The authors enter the contest in search of editorial advice, bragging rights, prize money and recognition. “Word spreads in actuarial chatrooms,” Lange reports. About 15 to 25 actuaries submit stories in contest years, he said, with about half of the stories coming from first-timers and half from veterans. Mielke said, “They aren’t sore losers. They focus more on becoming better writers than on why judges might have failed to appreciate their masterpieces.” About one in four authors even asks him for further criticism, and some have asked him to recommend them for summer workshops in creative writing.
Third-time contender Nate Worrell submitted The Twenty Three this year, a yarn based on gene splicing. He described his need for a creative outlet to balance the rest of his day’s work, which exercises the logical, analytical side of his brain: “It’s like a breath of fresh air to tap into other faculties,” he said.
Worrell remembers how, as a recent college graduate, he saw an ad for an essay competition in a local Minnesota magazine. His entry, a tongue-in-cheek piece on the “nuttiness” of Minnesotans, garnered a suitable price: a five-pound Minnesota nut roll. Since 2009, he’s entered over a hundred writing competitions.
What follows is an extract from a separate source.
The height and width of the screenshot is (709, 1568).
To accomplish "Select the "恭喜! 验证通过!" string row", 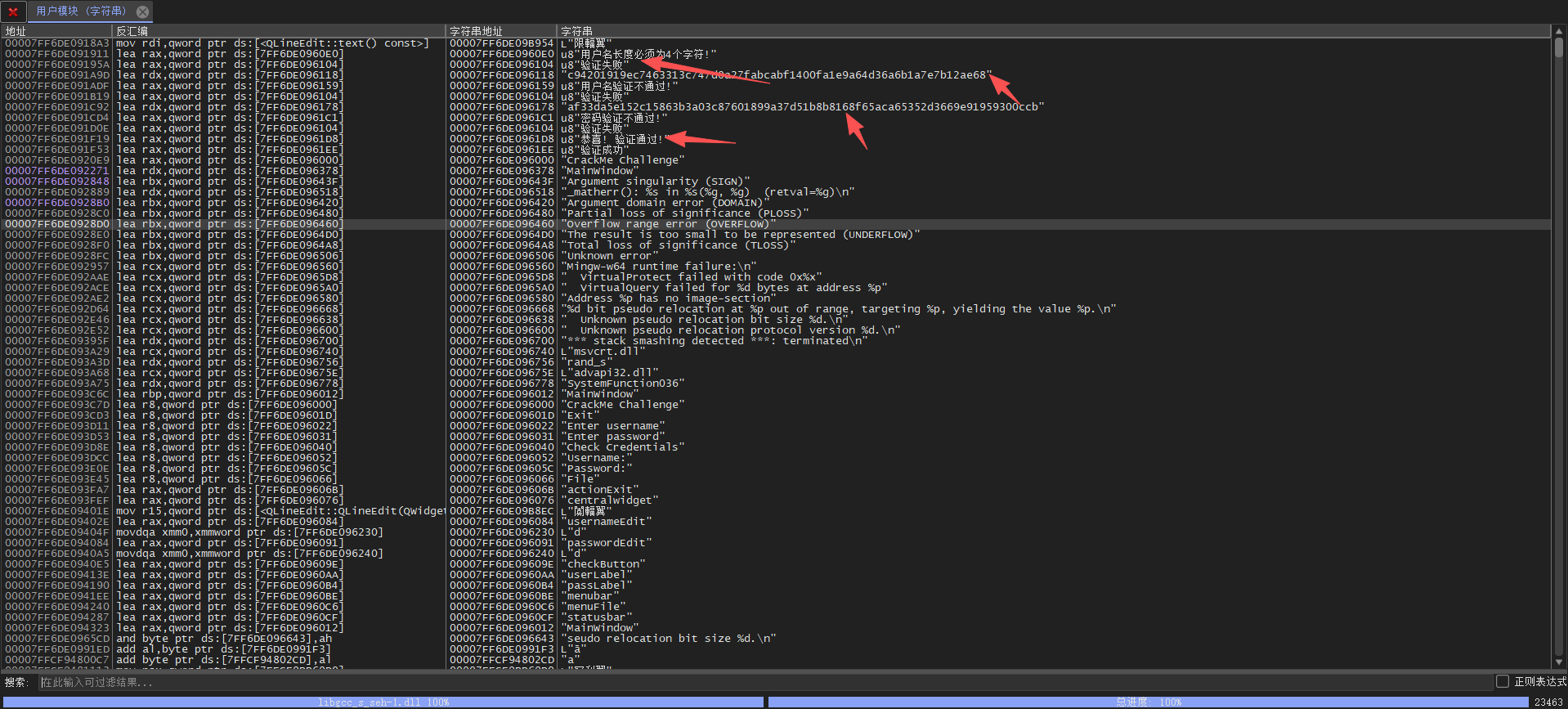I will pos(621,139).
For a decade, Worrell worked at Ameriprise Financial in Minneapolis, becoming fully certified in 2010. His daily bus ride to work often took 30 minutes or more, and he used the travel time to write and sketch out ideas on a laptop or notebook. He’d like to publish his fiction someday, but he’s not quitting his quantitative day job.
The SoA fiction contest was a springboard to publication for Alice Underwood and Victoria Grossack, who met in Zurich, Switzerland when they were studying for their final actuarial exam. Each entered a story in the competition, and they ended up sharing first prize. Their mutual interest in Greek mythology led to a collaboration on a series of classical novels, including a version in Greek solicited by an Athenian publisher.
Underwood, who is now a senior insurance executive, told RIJ that she snatches what time she can for writing, on weekends and during long airplane flights. “It’s transformative to work on fiction,” she mused, “and a privilege to create an imaginary world.”